Case #1035

DATE: October 30, 2019

PARTIES: University of Toronto v. Y.S.

HEARING DATE: September 9, 2019

Panel Members:
Mr. Bernard Fishbein, Chair
Professor Lynne Howarth, Faculty Panel Member
Mr. Rory Smith, Student Panel Member

Appearances:
Ms. Lily Harmer, Assistant Discipline Counsel, Paliare Roland Rosenberg Rothstein LLP
Mr. Brian Hauff, Representative for the Student

In Attendance:
Ms. Jennifer Dent, Associate Director, Appeals, Discipline and Faculty Grievances

The Student was charged with plagiarism under s. B.i.1(d) of the Code of Behaviour on Academic Matters, 1995 (the “Code”) on the basis that she knowingly represented the work of another as her own without proper acknowledgement in an assignment submitted for academic credit.

The parties submitted an Agreed Statement of Facts (ASF) in which the Student admitted that she hired a third party to write an assignment for her which she submitted for academic credit as if it was her own work. The Student admitted that while she participated somewhat in the work on the assignment, she received such significant help that she was surprised by the quality of the final product and was not familiar with all of the words and ideas used in it. Based on the representations of both the University and the Student, and the ASF, the Tribunal held that the violation of s. B.i.1(d) of the Code had been made out.

After presenting the Panel with the ASF and accompanying Joint Book of Documents on Penalty, counsel for the Student wished to provide the Tribunal with a number of additional documents. Although this was an unusual method of procedure, the University objected to only one of the documents (a letter from the Student to her counsel elaborating on what was in the ASF). The parties agreed that the Student would be affirmed and cross-examined on the contents of that document. The Panel noted that most of the cross-examination did not add significantly to what was already in the ASF.
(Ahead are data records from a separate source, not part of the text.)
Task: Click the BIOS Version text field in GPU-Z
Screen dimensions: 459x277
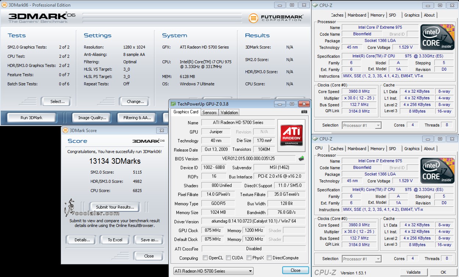Action: tap(248, 159)
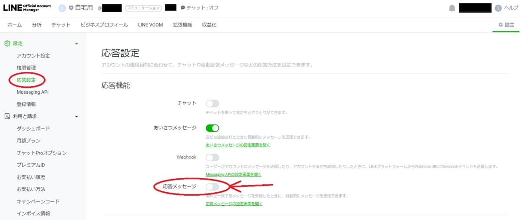Disable the あいさつメッセージ toggle

(x=212, y=128)
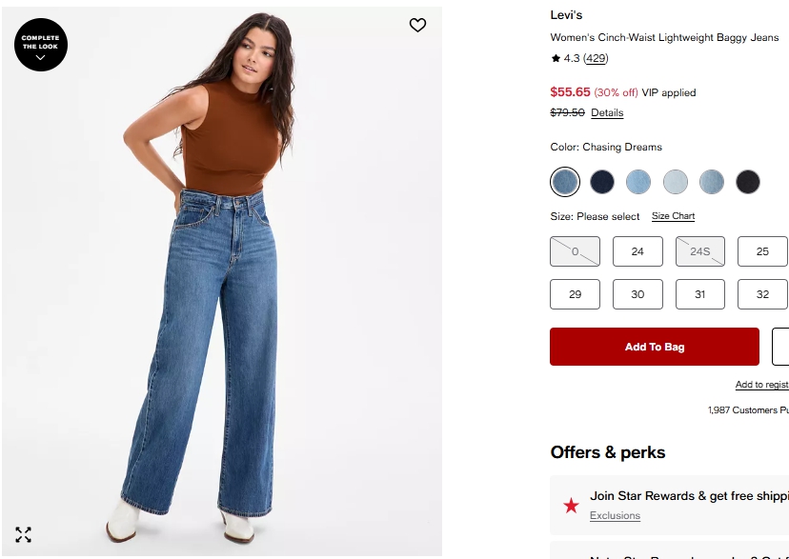The image size is (789, 559).
Task: Choose the dark navy color swatch
Action: coord(602,182)
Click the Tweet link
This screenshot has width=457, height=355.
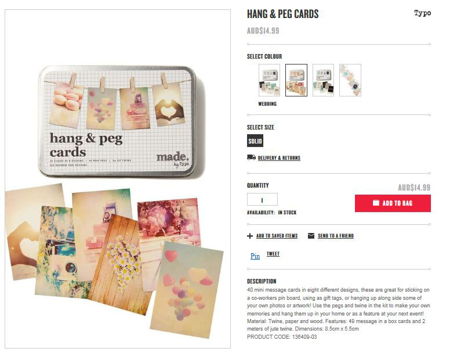[x=273, y=254]
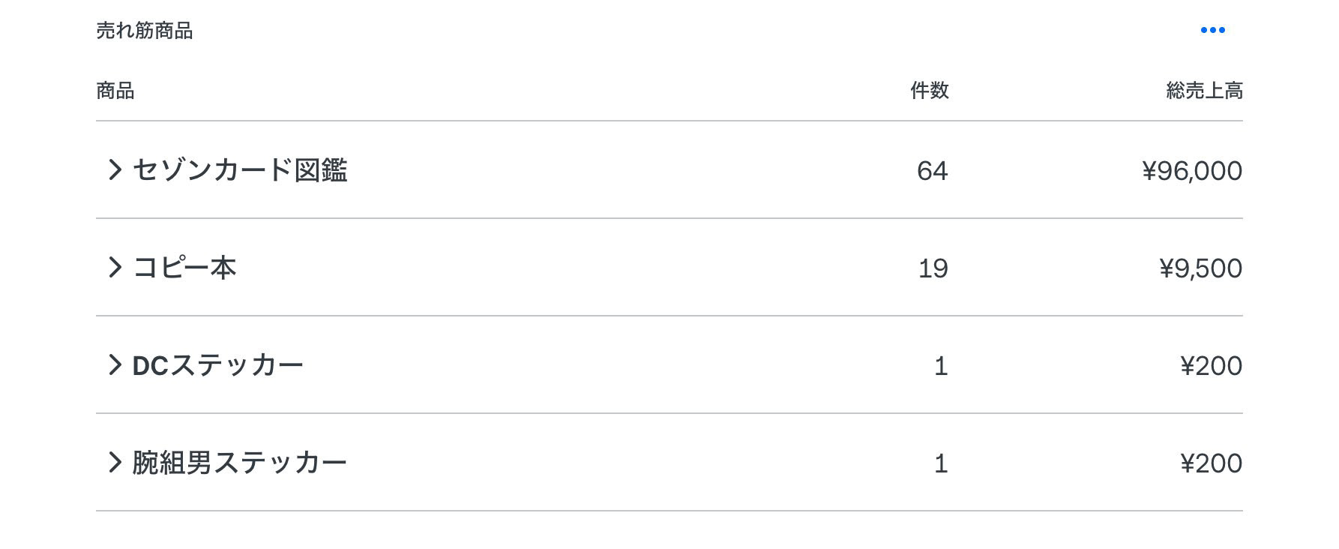1339x549 pixels.
Task: Click the 総売上高 column header
Action: click(1204, 91)
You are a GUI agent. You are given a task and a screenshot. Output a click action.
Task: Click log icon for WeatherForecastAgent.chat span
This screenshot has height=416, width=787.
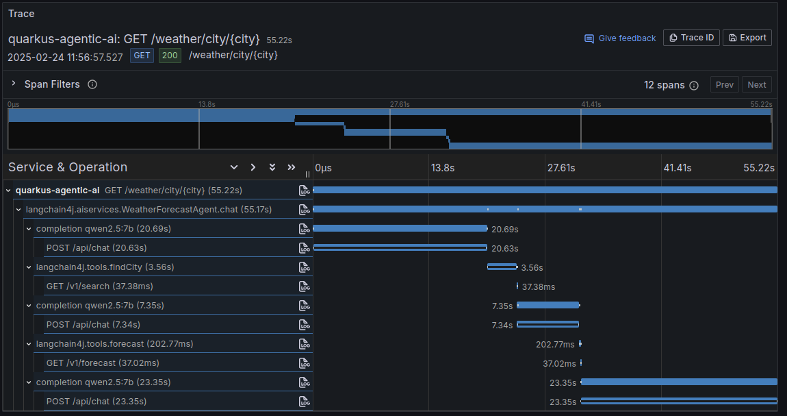[x=304, y=210]
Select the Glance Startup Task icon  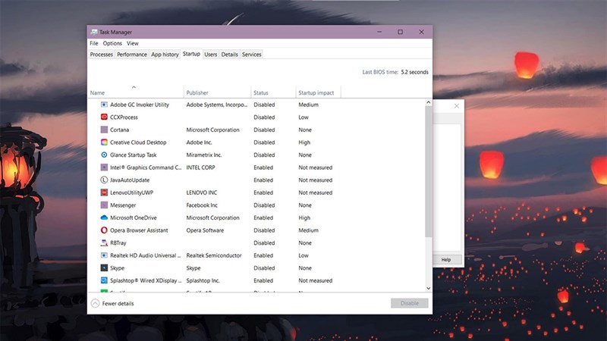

The Panel noted that the only issue really in dispute was the length of the suspension sought by the University; the University sought only a five year suspension, notwithstanding that this was the Student’s second offence of academic misconduct and that the violation involved a commercial transaction. The University was prepared to do so because the Student had entered into a remedial undertaking to complete six courses within eight months of her return to the University and the fulfilment of the undertaking would be a requirement before she could graduate. The University relied upon a number of authorities, in particular the decision of the Discipline Appeals Board (DAB) in S.C. et. al. In that case, the DAB noted that purchasing academic work for a fee and then submitting that work with a view to securing academic credit has always been considered to be among the most egregious offences a student can commit in the University environment. The DAB stated that expulsion should be considered a likely sanction in these cases. The Panel recognized that each case must be assessed on its own facts, but that the guidance of the DAB should not lightly be disregarded.

The Panel stated that the ordinary sanction for plagiarism should be expulsion unless moderated by convincing and persuasive mitigating factors, in which case a five year suspension could be substituted. While the Panel noted that there may be unique circumstances which justify departure from this general statement, this case was not one of them. The Panel stated that in seeking only a five year suspension, the University had overlooked what would clearly otherwise be exacerbating circumstances: this was not the Student’s first incident of academic misconduct, and although the Student did ultimately cooperate and admit wrongdoing, the Student was not initially prepared to “own up” to her misconduct. Because the University was prepared to overlook the exacerbating factors, the Panel was not prepared to impose a sanction greater than the University was seeking. The Panel noted that the value of all students’ work cannot be diminished by tolerating or not appropriately punishing those that seek to obtain credit by work other than their own work. Counsel for the Student offered no jurisprudence to support a more lenient treatment of this academic misconduct. Although it noted that it had the authority to do so, the Panel stated that it was not prepared to impose a sanction greater than that sought by the University in the circumstances.

The Tribunal imposed the following sanctions: a final grade of zero; a five year suspension from the University from the date of the order, ending August 31, 2024; and a notation of the sanction on the Student’s academic record and transcript from the date of the order for six years. The Tribunal also ordered that the case be reported to the Provost for publication of a notice of the decision and the sanctions imposed, with the name of the Student withheld.